Limitations of KVCache
Although KVCache largely improves the inference efficiency, it has some tradeoffs. However, one of the most striking drawbacks, is the higher memory consumption, because we have to keep track of the key-value pairs of all created tokens. When sequence lengths increase, cache size expands, and this can become an issue, particularly in environments with limited memory. Furthermore, KVCache is also most useful for autoregressive models but doesn’t offer much for models that work in a non-sequential or bidirectional manner (like BERT), where the full context is always needed for prediction. There is also a challenge in accommodating varying sequence lengths, if a model wants to update or drop previous tokens (in for instance editing or reinforcement learning tasks), then a simple caching mechanism will be insufficient. Finally, KVCache does not remove all computational costs as; KVCache may decrease repetitive computations, but the new tokens still require fresh attention computations, and managing cache overhead may sometimes have negligible efficiency cost.

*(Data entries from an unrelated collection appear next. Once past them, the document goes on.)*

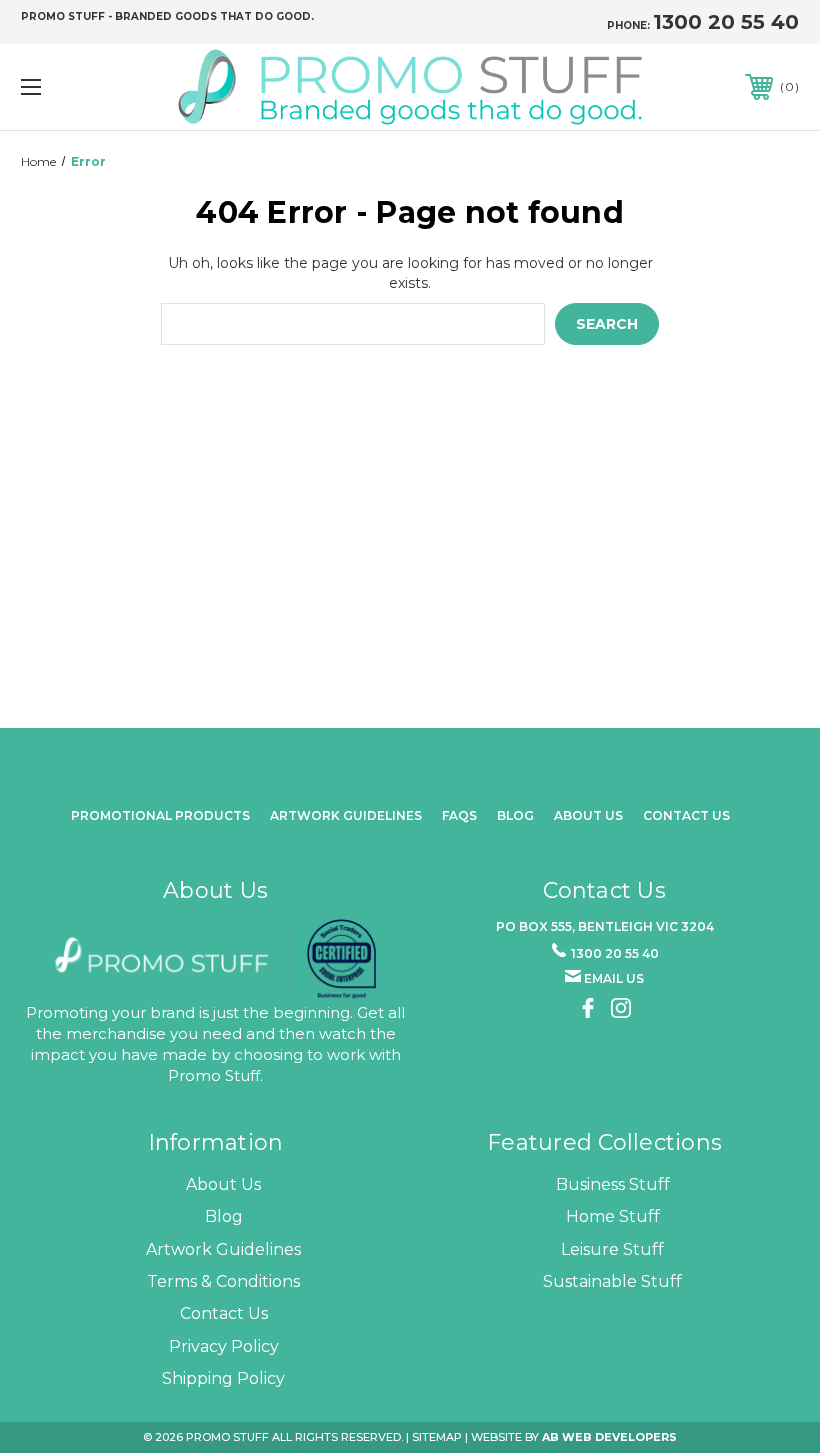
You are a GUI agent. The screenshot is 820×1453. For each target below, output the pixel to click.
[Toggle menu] (99, 86)
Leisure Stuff (612, 1249)
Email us (614, 978)
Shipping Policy (223, 1378)
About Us (223, 1184)
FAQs (459, 815)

Let’s implement KVCache using PyTorch
We will discuss how to implement KVCache, which I coded when I was working on implementing the Paligemma Model.
Figure 2: KVCache Class
So, let's dive into the KVCache class. As shown in Figure 2, it's a simple way to store key-value pairs so we don’t have to keep recalculating them every time we process a new token. Think of it as a memory bank for the model. In the pre-filling stage (basically, the first time we process a few tokens and store their key-value pairs), the cache is initialized, and once those initial tokens are stored, we're good to go! From here on out, as new tokens arrive, the update()
method simply appends their key-value pairs to the cache. This saves us from doing redundant work, making things much faster.

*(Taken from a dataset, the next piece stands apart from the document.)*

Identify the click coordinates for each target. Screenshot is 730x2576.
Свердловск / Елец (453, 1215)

Figure 3: Forward Method of GemmaAttention
Now, moving on to Figure 3, here’s where KVCache gets integrated into the attention mechanism. In the forward()
method of GemmaAttention, we calculate the query, key, and value states from the input hidden states. If we have a KVCache, we update it with the new key-value pairs. Instead of redoing the attention calculation for every single token in the sequence, we just work with the new token’s query and the cached key-value pairs, which speeds up the whole process.
Figure 4: Inference with KVCache
Finally, in Figure 4, we see KVCache in action during inference. At first, the cache is empty, and during the pre-filling phase, we store the key-value pairs for the first few tokens. Then, as we generate more tokens, the cache gets updated with the new key-value pairs. This means we don’t have to re-calculate attention for the whole sequence, just for the new token. This approach really boosts efficiency, especially when handling long sequences.
By combining pre-filling and updating, KVCache helps the model process sequences faster, making everything run more smoothly and efficiently.
Conclusion
So, to conclude in this article, we explored how KVCache optimizes the inference process by reusing key-value pairs, which makes generating long sequences much faster, especially for autoregressive models. While it comes with some tradeoffs, like higher memory usage, KVCache proves to be a valuable technique for improving efficiency without sacrificing too much computational cost.